Multi-electrolyte disturbance and supplementation in severely malnourished hospitalized adolescents with restrictive eating disorders

This study examined electrolytes associated with RS and found that rates of hypophosphatemia, hypokalemia, and/or hypomagnesemia were low despite the absence of prophylactic electrolyte supplementation. Though supplementation was more common among participants < 70% TGW, findings suggest that even in these lowest-weight patients, assertive nutritional advancement may be safely undertaken in the inpatient setting with vigilant watchful waiting and informed decision-making regarding electrolyte monitoring and management.

Standard practice for electrolyte management in early refeeding of hospitalized patients with RED has not been established [15]. Concern for RS typically arises based on review of an electrolyte panel alongside physical assessment [13, 15]. Universal supplementation prevents clear assessment of an individual’s physiologic function in a time of metabolic transition.

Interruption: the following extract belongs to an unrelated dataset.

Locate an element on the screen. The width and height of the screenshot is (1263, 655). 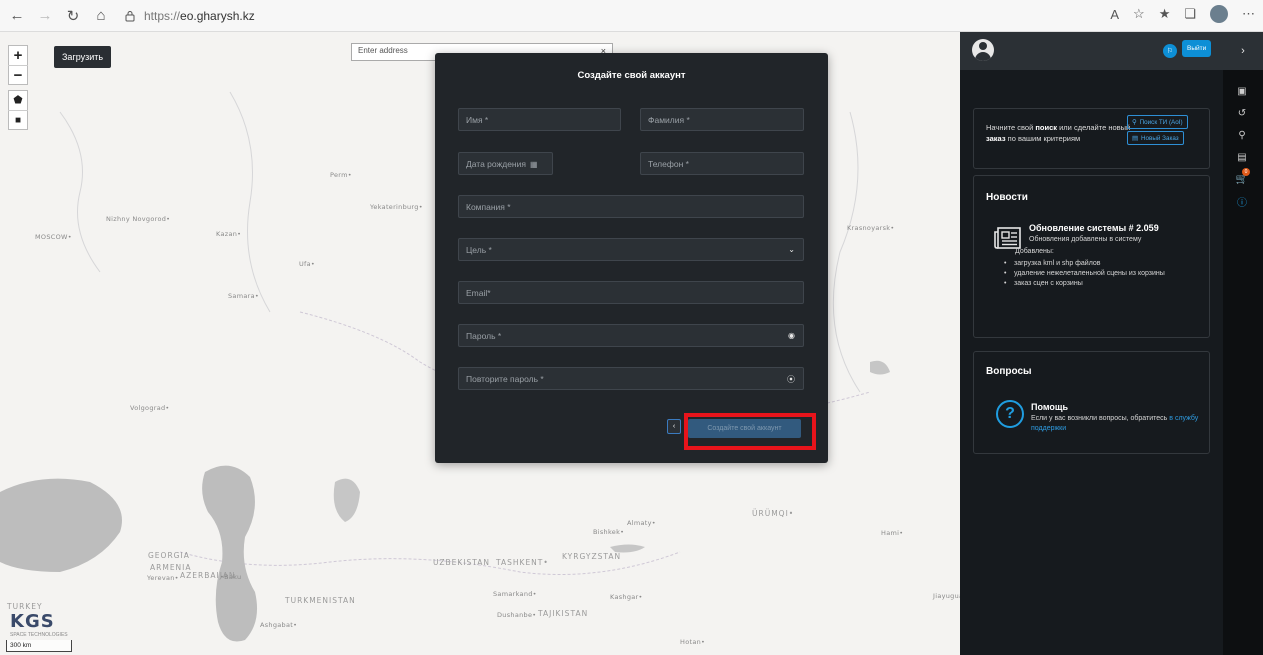
upload-button: Загрузить is located at coordinates (83, 57).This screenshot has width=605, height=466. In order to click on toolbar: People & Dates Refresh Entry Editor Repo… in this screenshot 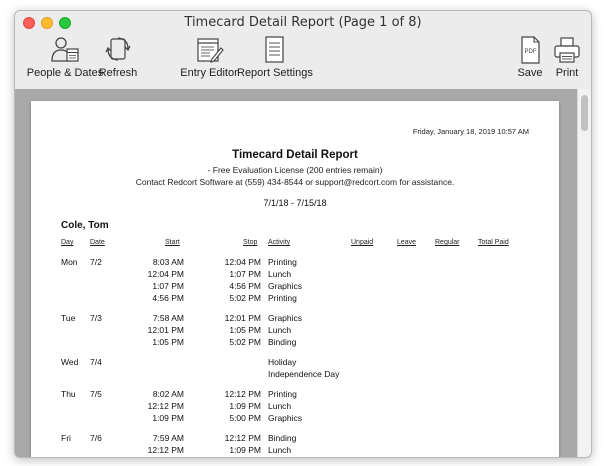, I will do `click(303, 61)`.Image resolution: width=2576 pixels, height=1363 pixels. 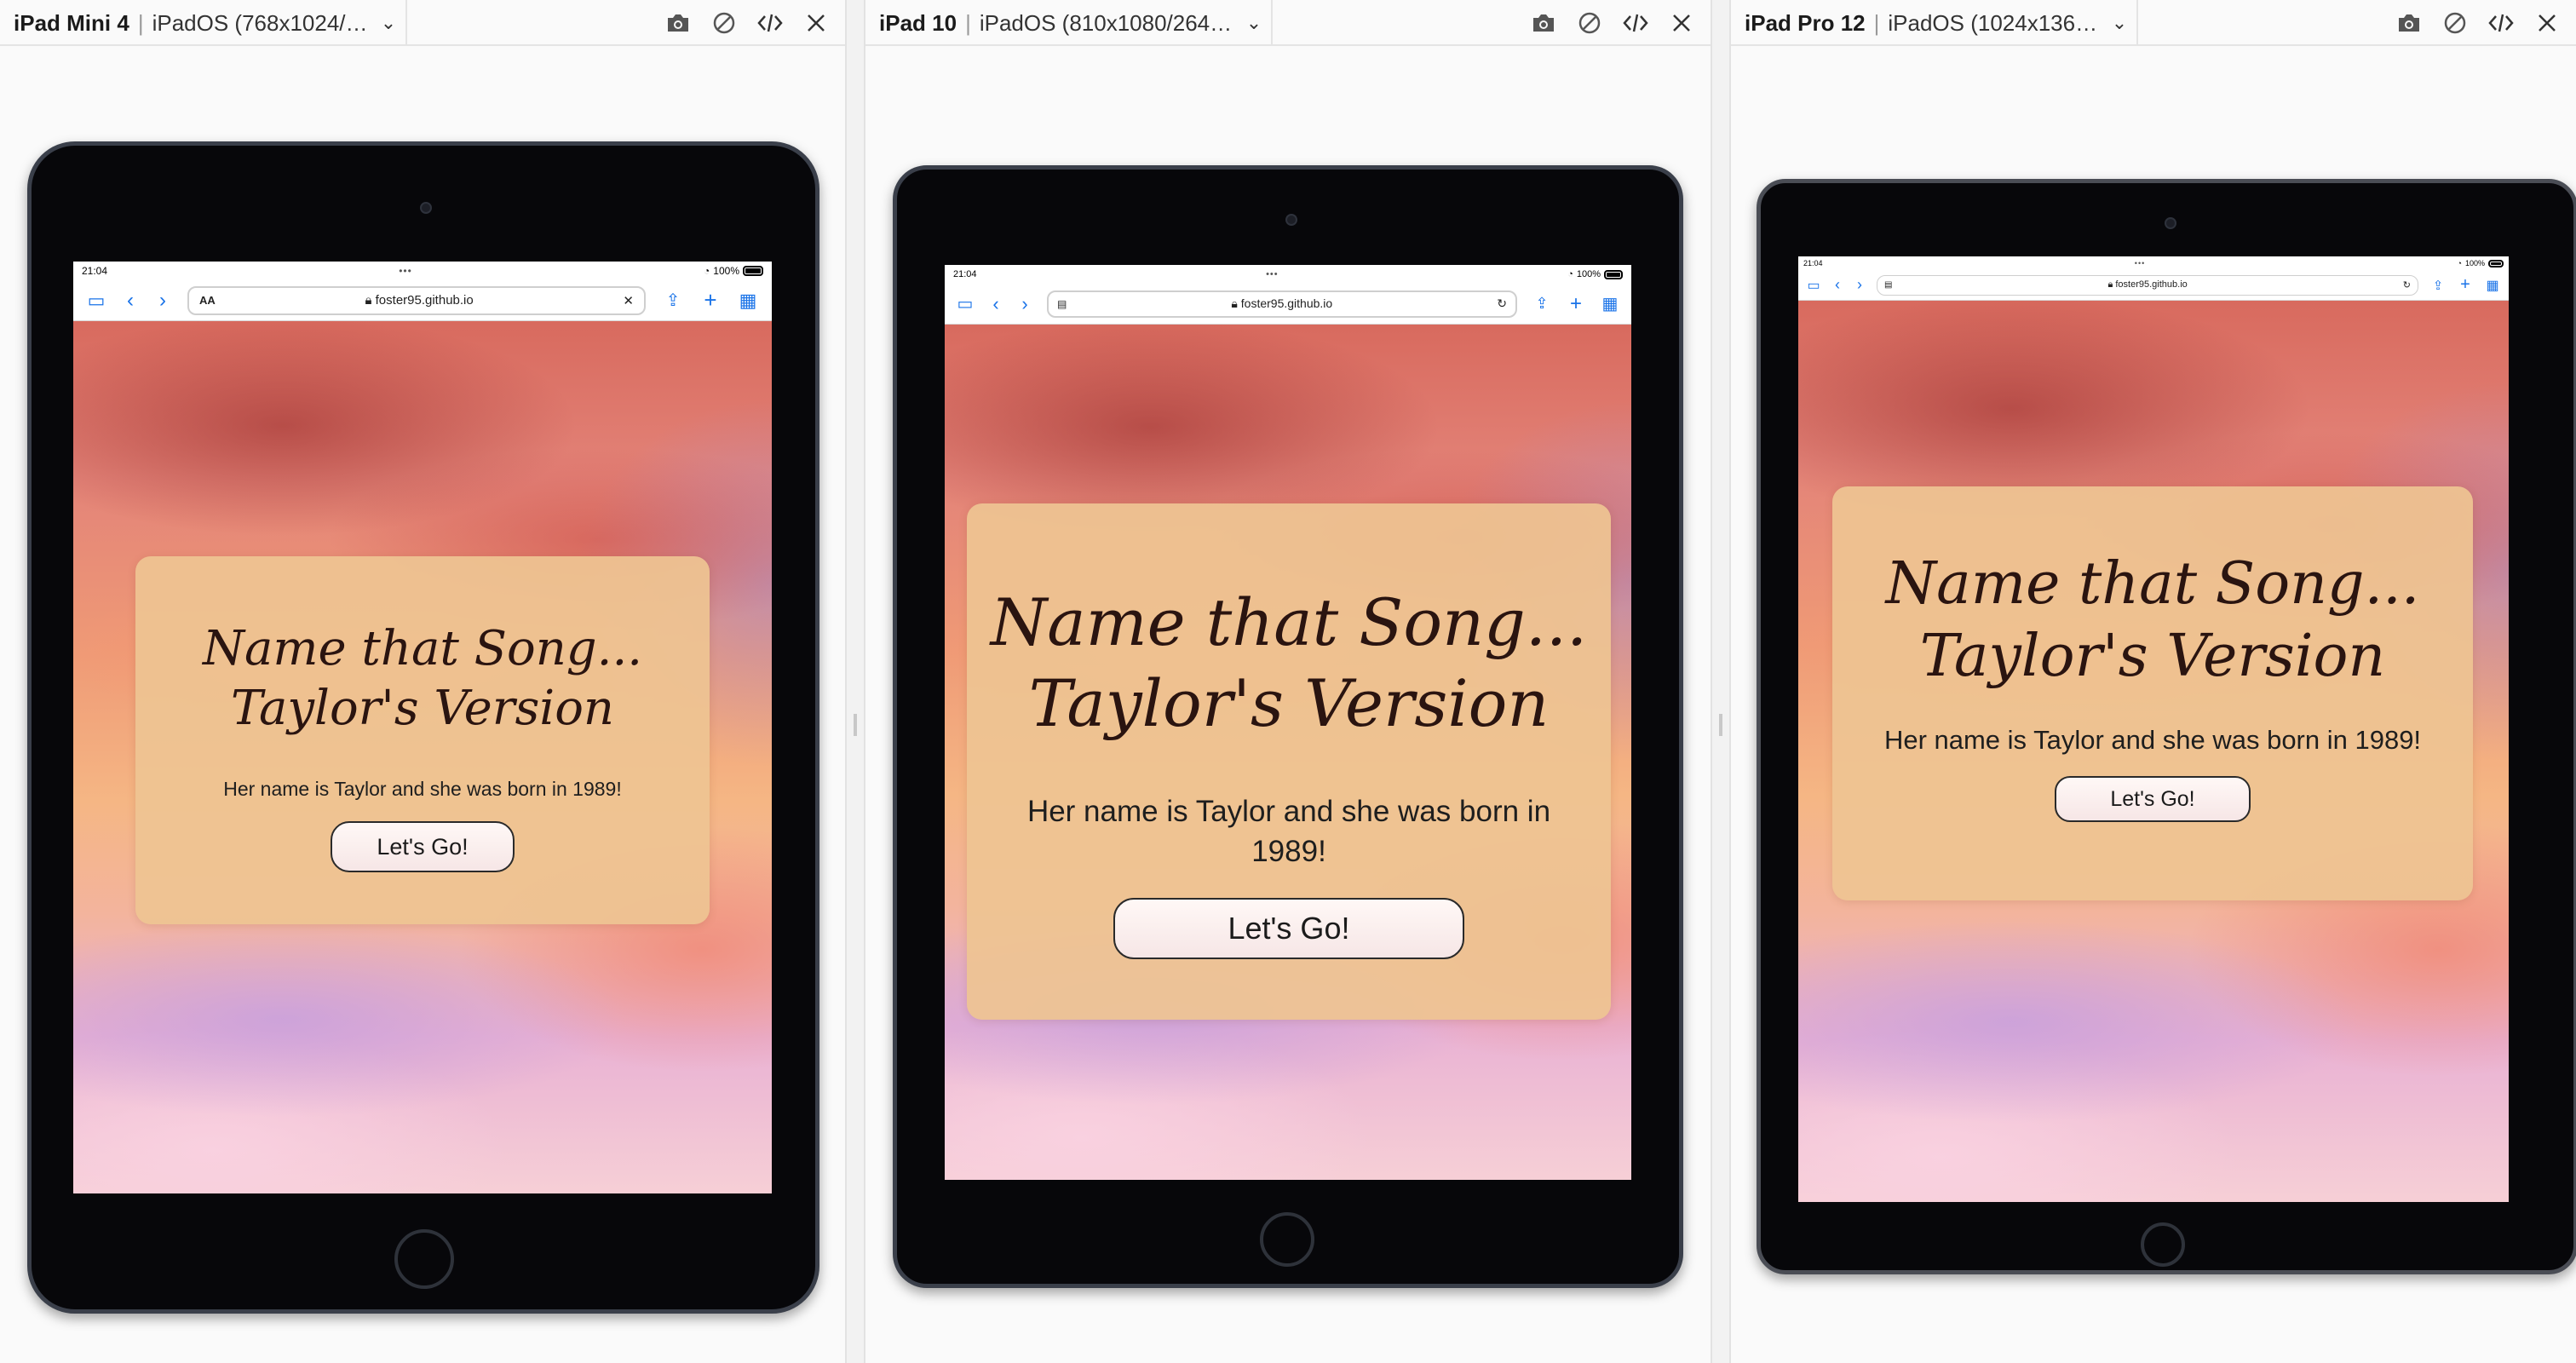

Indeed, the majority of study patients with electrolyte derangements corrected without intervention, which suggests that watchful waiting—as opposed to reflexive or prophylactic supplementation—may be appropriate for hospitalized patients with severe malnutrition.

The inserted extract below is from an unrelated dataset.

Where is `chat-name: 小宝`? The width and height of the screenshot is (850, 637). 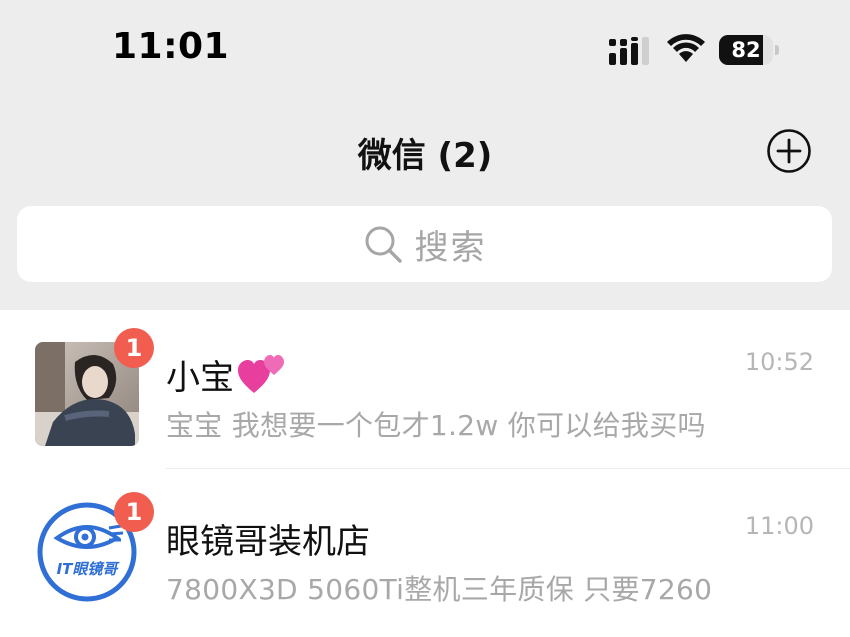 chat-name: 小宝 is located at coordinates (226, 374). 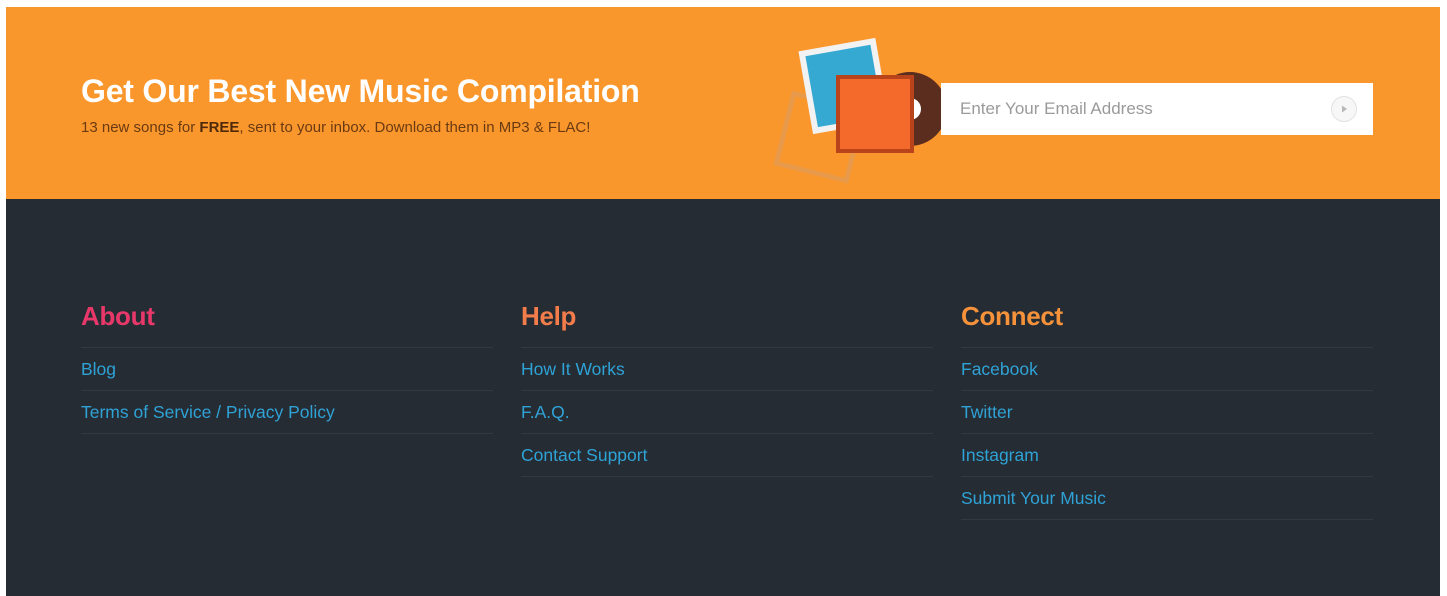 I want to click on list-item: Terms of Service / Privacy Policy, so click(x=287, y=412).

Our study had several limitations. First, the sample size was small, presenting a challenge to data analysis by smaller sub-groups (e.g. age), though our focus on severely malnourished inpatients addresses a notable gap in the existing literature. Second, although dietary management was generally consistent with an established protocol, data were collected over several years during which the protocol’s caloric starting point and advance were increased to reflect adjustments in standards of care [1]; this prevented application of universal caloric metrics. Similarly, supplementation was not implemented systematically or in a randomized fashion due to pragmatics in the clinical context (i.e., multiple factors needing to be considered/further assessed to determine supplementation), thus outcomes could not be definitively linked to supplementation status. Third, sociodemographic descriptors were limited by data in the EMR, including binary gender terms and broad characterization of race/ethnicity. Fourth, several participants were admitted multiple times, which may have introduced confounds related to severity or duration of illness; however, repeat admissions are part of the reality of inpatient eating disorder care and therefore important to consider in examination of RS in this setting. Finally, hypophosphatemia, hypokalemia, and/or hypomagnesemia in RED cannot always be attributed to RS; other potential reasons for electrolyte disturbance (e.g., purging) might present confounding factors.

Inpatient providers routinely contend with refeeding risks without a clear definition of RS [17] or standard electrolyte management guidelines. By comprehensively examining electrolytes during refeeding without use of prophylactic supplementation, this study might contribute to future guidelines on how to best manage RS risk in vulnerable individuals.